[Stored records]
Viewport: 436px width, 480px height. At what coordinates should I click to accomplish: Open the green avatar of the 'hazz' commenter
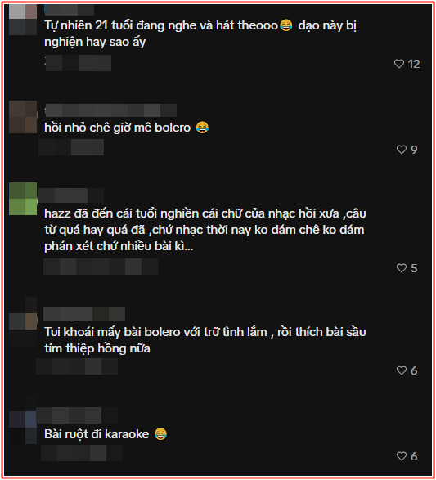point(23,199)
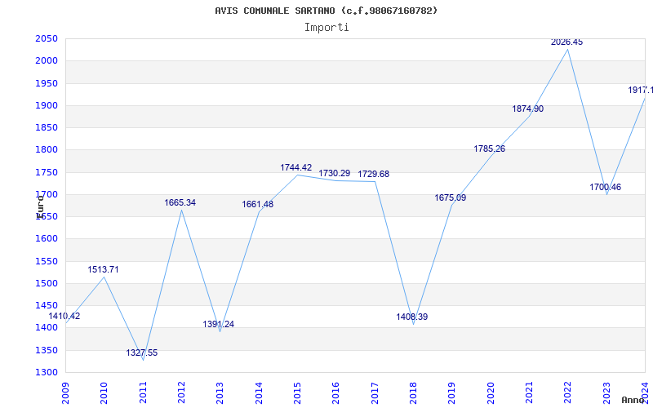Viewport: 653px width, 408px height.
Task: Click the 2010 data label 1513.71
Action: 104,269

Task goal:
Exact copy, no pictures: reproduce every record above.

Solution to this problem:
Viewport: 436px width, 480px height. At what coordinates should I click to accomplish: Open the green avatar of the 'hazz' commenter
point(23,199)
Viewport: 653px width, 408px height.
Task: Click the 2010 data label 1513.71
Action: 104,269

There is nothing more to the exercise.